In existing VC systems, if the server becomes unavailable, the reducers are no longer able to obtain the map output files required for their task, preventing its execution. In VMR, however, all the reduce tasks that have been scheduled can proceed as normal, since map outputs are hosted at mappers (whose address is already known to reducers). The reducer’s next communication with the server will only be used to report the task completion.
The scenario we have just described has a high probability of occurring because task scheduling is done in a short interval, immediately after the map stage is complete. In addition, the transfer of map outputs and corresponding execution of the reduce tasks takes up most of the MapReduce application turnaround time. Therefore, although VMR does not allow task scheduling if the server is offline, it is still able to keep MapReduce jobs executing if the failure occurs after the map stage. This is achieved due to VMR’s use of inter-client transfers. In the case of a server failure during the reduce step, VMR reducers are unaffected.

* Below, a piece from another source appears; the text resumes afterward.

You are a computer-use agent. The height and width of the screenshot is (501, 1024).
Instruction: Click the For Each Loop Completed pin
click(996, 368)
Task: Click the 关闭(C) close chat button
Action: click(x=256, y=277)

2.2 Client to client transfer
As we stated previously, each mapper makes its map outputs available for download as soon as the task is finished. The map output files are available for download until a timeout is reached (set at several times the expected application runtime) or the MapReduce job is completed. A VMR mapper only accepts requests for the existing map output files, and discards messages that do not follow a predefined template.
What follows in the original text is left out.